Request a detailed protocol

The DNA sequences encoding purified fragments of the human L1ORF1 protein, hL1ORF1p-NTRH6 (M1–N51-HHHHHH), hL1ORF1p-Δcons (GPHM1–E103), hL1ORF1p-cc (GPHMS53–Y152), hL1ORF1p-ccΔ(91–93) (GPHMS53–Y152 lacking residues 91–93) and hL1ORF1p-ΔNTR (GPHMS53–M338) are derived from the L1.3 sequence (Dombroski et al., 1993; Sassaman et al., 1997). They were PCR-amplified from a plasmid harboring a M121A/M125I/M128I triple mutation. The residues substituting the three methionines correspond to the respective residues in the murine sequence, do not reduce human L1 retrotransposition activity, but avoid aberrant initiation of bacterial translation (Khazina et al., 2011). The sequence encoding hL1ORF1p-NTRH6 was inserted into the pET15b expression plasmid (Novagen). The sequence encoding hL1ORF1p(DD)-NTRH6 with phospho-mimicking aspartates (S18D/S27D) was obtained by site-directed mutagenesis. The sequences encoding hL1ORF1p-Δcons, hL1ORF1p-cc, hL1ORF1p-ccΔ(91–93) and hL1ORF1p-ΔNTR were inserted into the pnEA-pH expression plasmid, which provides an N-terminal and removable hexa-histidine tag (Diebold et al., 2011). All plasmids are listed in Supplementary file 3.
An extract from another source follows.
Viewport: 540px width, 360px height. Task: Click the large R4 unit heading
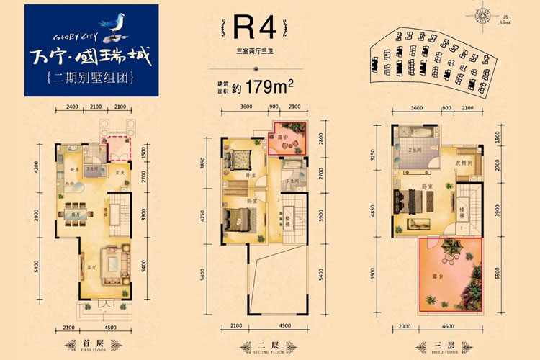pos(255,28)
Proteins were expressed in the Escherichia coli strain Rosetta 2 (DE3) (Novagen) at 20°C overnight. All constructs were purified from cleared cell lysates apart from hL1ORF1p-ccΔ(91–93), which was solubilized from inclusion bodies with the addition of 6M guanidinium hydrochloride. After an initial Ni2+-ion affinity step, the removable hexa-histidine tags were cleaved overnight with recombinant human rhinovirus 3C (HRV3C) protease, and hL1ORF1p-ΔNTR was further purified by a heparin affinity step. Finally, all constructs were purified by size exclusion chromatography using a Superdex 75 column (GE Healthcare, Chicago, Illinois) for hL1ORF1p-NTRH6, hL1ORF1p(DD)-NTRH6, hL1ORF1p-Δcons, hL1ORF1p-cc and hL1ORF1p-ccΔ(91–93), and a Superdex 200 column (GE Healthcare) for hL1ORF1p-ΔNTR. Concentrated protein samples were flash-frozen in gel filtration buffer (10 mM HEPES, pH = 7.5, 300 mM NaCl, 1 mM DTT) and stored at −80°C for further use.

Crystallization

Request a detailed protocol

Initial crystals of hL1ORF1p-cc (45 mg/ml in gel filtration buffer) were obtained in several conditions by sitting drop vapor diffusion (18° C) mixing 0.2 μl of protein solution with 0.2 μl of reservoir solution over an 80 μl reservoir. Crystals were optimized by manual screening around several initial conditions and flash frozen in liquid nitrogen with additional cryoprotection.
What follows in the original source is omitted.